Вместе с тем событийный статус смерти у Ахматовой шире конвенционально-сюжетных проявлений, обозначая два концептуальных параметра авторского мировидения. Во-первых, точка смерти, к которой стягиваются психологические движения лирической героини, маркирует ахматовское представление о принципиальном драматизме любовных отношений, заложенном в ценностном несовпадении мужского и женского начал. Как отмечал еще Н. В. Недоброво, разрабатывая «поэтику мужественности, которая помогла бы затем создать идеал вечномужественности и дать способ определять в отношении к этому идеалу каждый мужской образ», Ахматова прокладывает «путь женщины к религиозной ее равноценности с мужчиною»462. Пока такое равновесие не достигнуто, уделом мужского и женского «я» является проживание несчастной любви. Смерть как онтологическое событие в развитии любовных перипетий высвечивает предельное несовпадение ценностных кругозоров женщины и мужчины.

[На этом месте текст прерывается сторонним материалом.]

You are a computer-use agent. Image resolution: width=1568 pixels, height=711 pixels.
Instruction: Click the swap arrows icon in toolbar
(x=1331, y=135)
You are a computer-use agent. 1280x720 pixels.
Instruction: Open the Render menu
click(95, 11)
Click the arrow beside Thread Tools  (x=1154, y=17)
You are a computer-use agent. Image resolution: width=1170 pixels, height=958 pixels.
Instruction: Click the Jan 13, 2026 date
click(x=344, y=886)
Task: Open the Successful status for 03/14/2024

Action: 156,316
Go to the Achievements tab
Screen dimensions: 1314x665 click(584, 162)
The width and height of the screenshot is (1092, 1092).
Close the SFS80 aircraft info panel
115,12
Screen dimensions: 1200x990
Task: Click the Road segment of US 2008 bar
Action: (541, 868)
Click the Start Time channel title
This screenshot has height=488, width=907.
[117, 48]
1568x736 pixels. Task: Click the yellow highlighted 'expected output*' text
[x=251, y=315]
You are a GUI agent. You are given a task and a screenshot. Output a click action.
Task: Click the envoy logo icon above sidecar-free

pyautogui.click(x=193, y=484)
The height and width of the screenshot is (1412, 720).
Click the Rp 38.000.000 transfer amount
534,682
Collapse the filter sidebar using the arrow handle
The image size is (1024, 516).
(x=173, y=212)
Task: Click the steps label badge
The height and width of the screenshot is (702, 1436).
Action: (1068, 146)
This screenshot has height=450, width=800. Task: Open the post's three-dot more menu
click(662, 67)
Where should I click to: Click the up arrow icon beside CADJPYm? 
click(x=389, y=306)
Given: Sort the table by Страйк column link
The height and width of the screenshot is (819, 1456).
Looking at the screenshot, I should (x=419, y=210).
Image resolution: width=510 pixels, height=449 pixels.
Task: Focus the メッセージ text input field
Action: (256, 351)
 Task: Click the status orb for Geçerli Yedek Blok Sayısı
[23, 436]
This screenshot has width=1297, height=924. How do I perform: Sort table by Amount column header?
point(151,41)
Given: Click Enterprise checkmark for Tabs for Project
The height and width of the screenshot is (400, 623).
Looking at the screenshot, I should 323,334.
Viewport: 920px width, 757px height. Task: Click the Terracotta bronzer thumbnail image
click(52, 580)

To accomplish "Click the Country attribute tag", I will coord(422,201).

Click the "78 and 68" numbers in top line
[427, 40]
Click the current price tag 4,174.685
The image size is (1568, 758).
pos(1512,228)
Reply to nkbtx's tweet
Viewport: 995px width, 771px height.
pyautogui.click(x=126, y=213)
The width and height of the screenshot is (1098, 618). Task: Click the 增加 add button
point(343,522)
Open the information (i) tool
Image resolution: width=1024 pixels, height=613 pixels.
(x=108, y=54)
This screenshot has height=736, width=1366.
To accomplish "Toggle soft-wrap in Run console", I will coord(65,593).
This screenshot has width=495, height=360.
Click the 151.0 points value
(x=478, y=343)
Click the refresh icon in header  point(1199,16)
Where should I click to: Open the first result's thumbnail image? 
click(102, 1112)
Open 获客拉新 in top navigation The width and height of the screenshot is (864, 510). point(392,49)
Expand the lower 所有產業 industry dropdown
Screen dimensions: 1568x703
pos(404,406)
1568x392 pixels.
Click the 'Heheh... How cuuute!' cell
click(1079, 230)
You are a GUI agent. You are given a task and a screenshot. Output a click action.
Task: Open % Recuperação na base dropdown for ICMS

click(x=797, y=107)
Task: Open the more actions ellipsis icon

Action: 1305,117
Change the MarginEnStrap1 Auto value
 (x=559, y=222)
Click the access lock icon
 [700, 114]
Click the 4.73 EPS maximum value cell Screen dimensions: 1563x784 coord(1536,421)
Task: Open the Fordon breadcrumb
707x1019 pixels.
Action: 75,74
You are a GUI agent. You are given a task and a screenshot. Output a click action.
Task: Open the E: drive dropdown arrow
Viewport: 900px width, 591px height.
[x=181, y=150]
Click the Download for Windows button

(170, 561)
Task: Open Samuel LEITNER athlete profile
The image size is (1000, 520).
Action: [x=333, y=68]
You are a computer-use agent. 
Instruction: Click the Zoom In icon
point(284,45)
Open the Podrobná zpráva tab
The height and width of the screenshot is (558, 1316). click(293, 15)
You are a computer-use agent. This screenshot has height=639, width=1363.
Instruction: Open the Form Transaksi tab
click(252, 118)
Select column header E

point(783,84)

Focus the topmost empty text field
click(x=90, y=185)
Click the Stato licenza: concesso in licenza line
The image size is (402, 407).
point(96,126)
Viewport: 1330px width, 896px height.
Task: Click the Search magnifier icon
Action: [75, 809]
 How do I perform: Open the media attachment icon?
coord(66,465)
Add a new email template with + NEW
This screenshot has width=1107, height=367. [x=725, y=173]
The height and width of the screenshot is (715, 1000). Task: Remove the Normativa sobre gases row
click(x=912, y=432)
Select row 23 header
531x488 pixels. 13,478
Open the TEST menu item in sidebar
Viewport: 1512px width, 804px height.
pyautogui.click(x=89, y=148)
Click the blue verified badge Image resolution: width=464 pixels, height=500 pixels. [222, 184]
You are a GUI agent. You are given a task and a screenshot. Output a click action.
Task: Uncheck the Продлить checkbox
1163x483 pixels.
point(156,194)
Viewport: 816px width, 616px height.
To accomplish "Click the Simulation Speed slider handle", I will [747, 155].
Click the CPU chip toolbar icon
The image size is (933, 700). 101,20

Во-вторых, в мортальных стихотворениях, вошедших в «Вечер» и «Четки», утверждается невозможность абсолютного умирания. Смерть затрагивает телесную и эмоциональную сферы человеческого существования, но не прекращает бытия как такового. Поэтому в ахматовской лирике умершие персонажи воспринимаются как перешедшие в иное, духовное измерение и продолжающие свой путь. Вместе с тем в соответствии с акмеистской установкой на изображение земной экзистенции человека лирическая героиня Ахматовой не нарушает границы между физической и метафизической формами бытия. Не пытаясь проникнуть в запредельное, она воплощает «адамический», «мужественно-твердый и ясный взгляд на жизнь»463.
Поэт и смерть: стихотворение С. Гандлевского «Всё громко тикает. Под спичечные марши…»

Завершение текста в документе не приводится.